### Document excerpt
┌──

A rendering of the proposed 17-story tower, which lords over a large pedestrian plaza.
The planned replacement for a surface parking lot fronting Peachtree Street and Linden Avenue.
Emory University

More than three acres of Midtown are slated to be consumed by a nearly half-billion-dollar project in the works by Emory University.

The Atlanta Business Chronicle reports that State of Georgia officials have given the go-ahead for construction of Emory University Hospital Midtown’s $469 million Winship Cancer Institute tower.

With the help of a $200 million grant from the Robert F. Woodruff Foundation, the project is expected to produce a 17-story, 455,000-square-foot tower and large plaza that could break ground later this year.

Expected to be complete by August 2023, the building would be sited at 550 Peachtree Street—part of Emory’s campus—across Linden Avenue, where the hospital’s existing tower stands. The site plays host to a large surface parking lot now.

The two towers would ultimately be linked by a pedestrian bridge, per the ABC.

An aerial view of Midtown Atlanta with parking lots and a highway.

└──

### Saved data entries

┌──

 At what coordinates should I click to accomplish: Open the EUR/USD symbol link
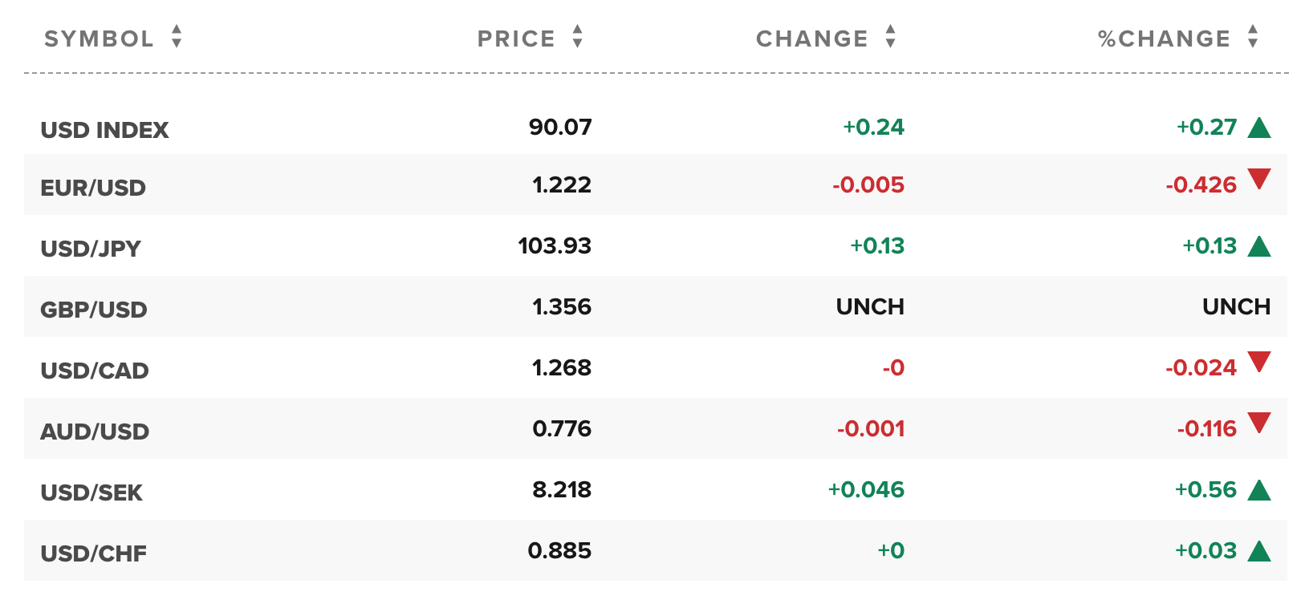tap(93, 188)
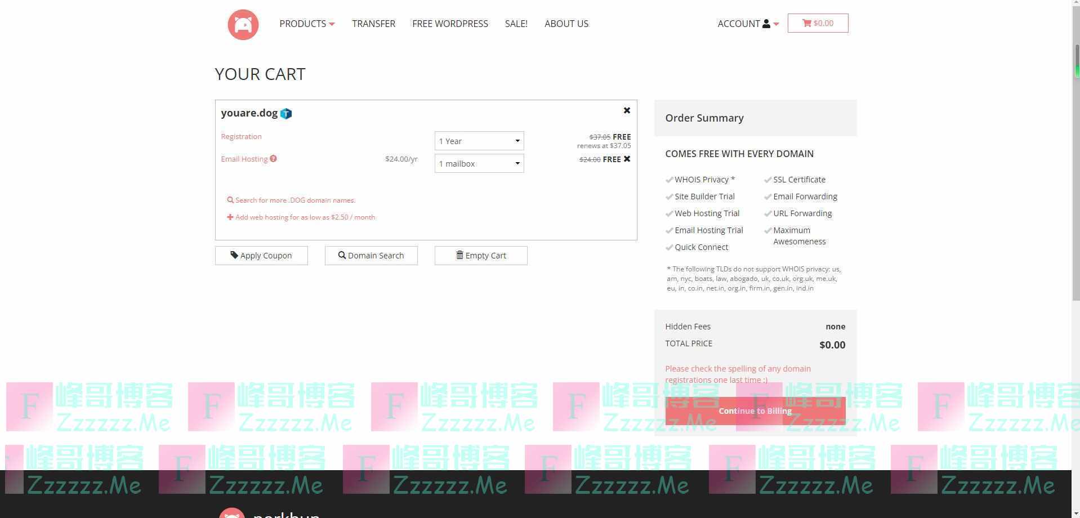
Task: Click the Email Hosting help question mark
Action: pos(273,159)
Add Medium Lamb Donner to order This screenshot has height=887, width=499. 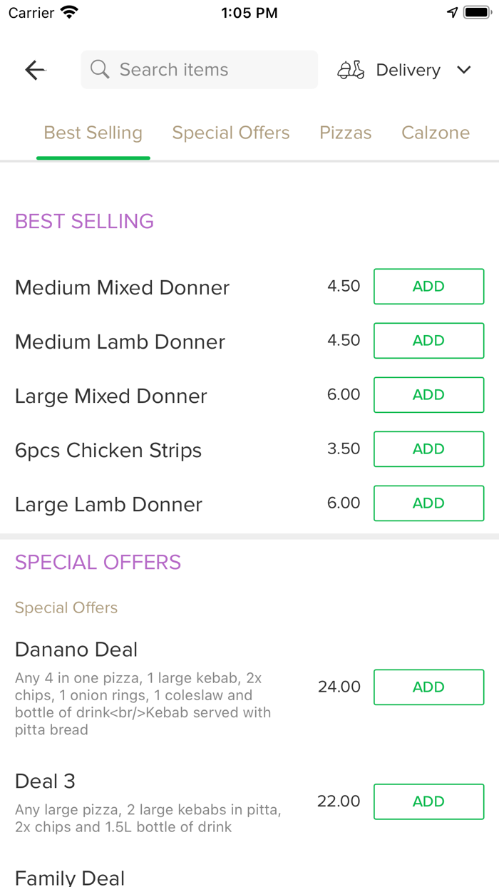[428, 341]
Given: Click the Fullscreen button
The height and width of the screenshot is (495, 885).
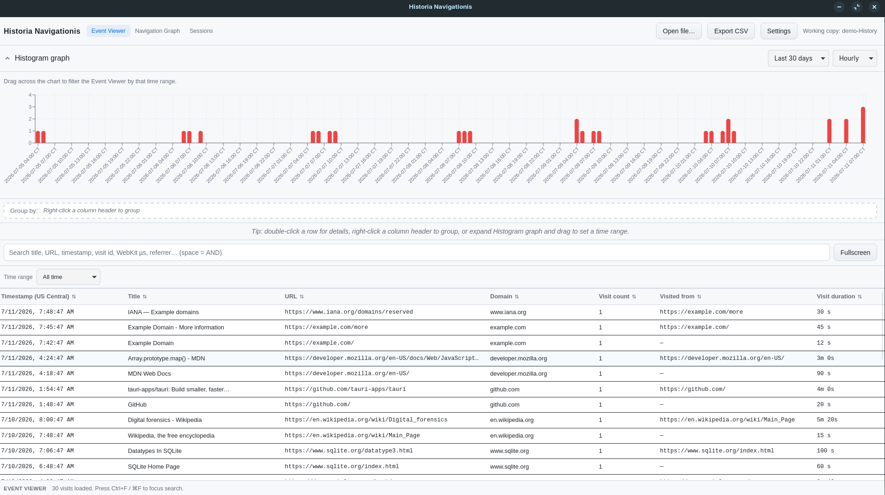Looking at the screenshot, I should [855, 253].
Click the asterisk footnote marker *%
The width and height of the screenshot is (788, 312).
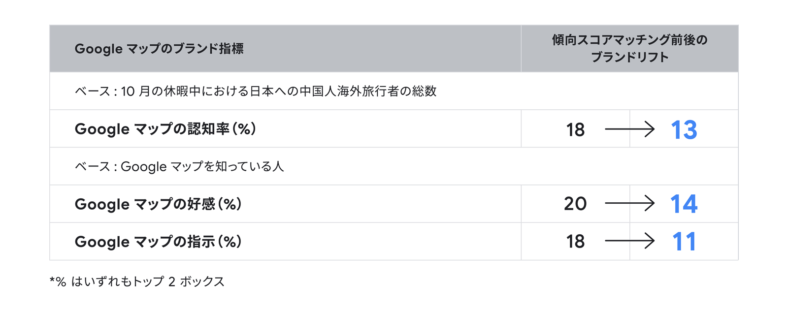(x=58, y=281)
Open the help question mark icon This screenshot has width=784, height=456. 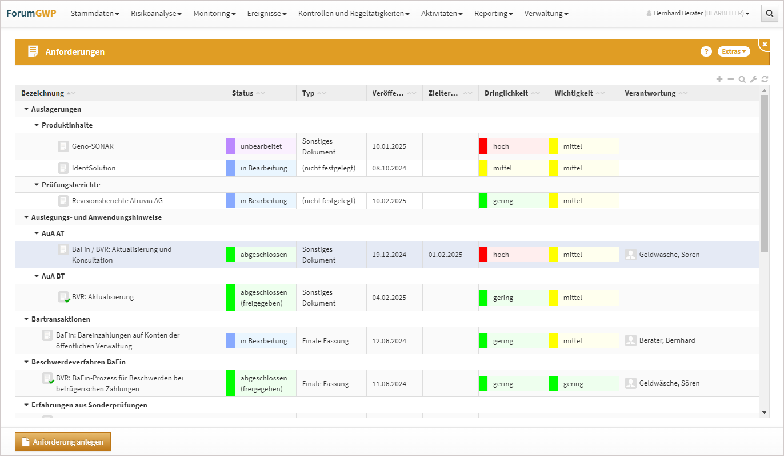point(706,51)
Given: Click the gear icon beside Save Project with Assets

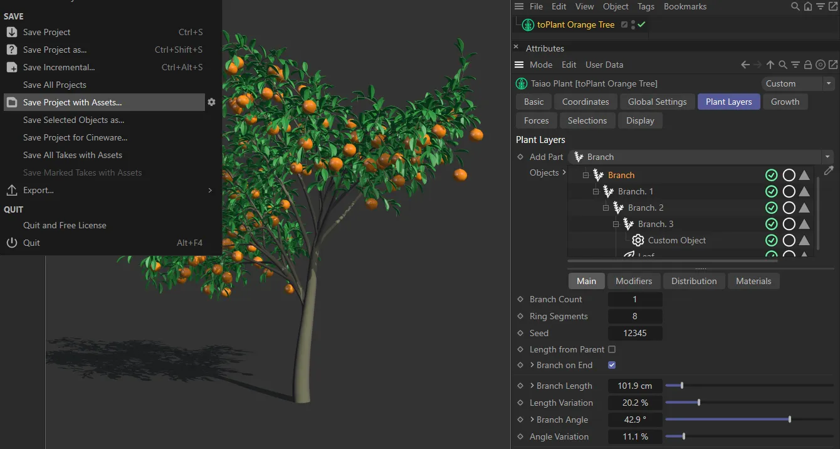Looking at the screenshot, I should (x=211, y=102).
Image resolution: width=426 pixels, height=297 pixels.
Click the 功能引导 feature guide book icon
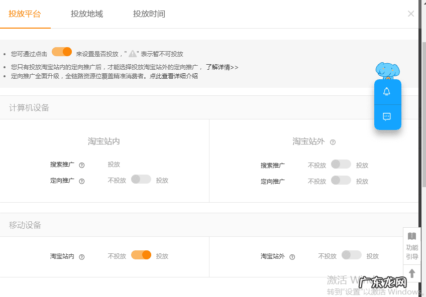pyautogui.click(x=412, y=236)
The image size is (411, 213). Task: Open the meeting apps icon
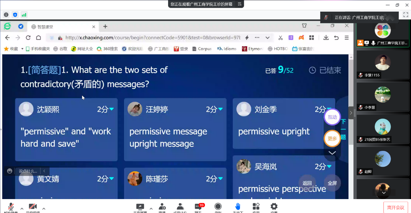(x=256, y=207)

└──

### Activities
1 > Reproduce the article on Emory's Midtown cancer tower between "More than three" and "later this year.", inclusive, changing "project" to "development".
2 > Write what comes next in the article about Emory's planned Midtown cancer tower.

### Outputs for the tasks
1 >
More than three acres of Midtown are slated to be consumed by a nearly half-billion-dollar development in the works by Emory University.

The Atlanta Business Chronicle reports that State of Georgia officials have given the go-ahead for construction of Emory University Hospital Midtown’s $469 million Winship Cancer Institute tower.

With the help of a $200 million grant from the Robert F. Woodruff Foundation, the development is expected to produce a 17-story, 455,000-square-foot tower and large plaza that could break ground later this year.

2 >
Emory’s Midtown complex today, with the site in question just to the north.
Google Maps

This part of the campus expansion also entails the addition of 64 new hospital beds, a Da Vinci Xi Robotic Surgical System, and six shared operating rooms.

Today, Emory cancer services are spread across the Midtown campus, and the new tower would consolidate them.

The new tower project is part of a push toward “lessening the burden of cancer in Georgia in alignment with The Winship Way,” according to Emory University. It’s a “project that takes a fresh look at cancer care, with an eye toward better integration and streamlining of services, while delivering innovative research-based treatment and individualized care.”

From 2015 to 2018, the hospital saw the number cancer patients treated spike by 67 percent.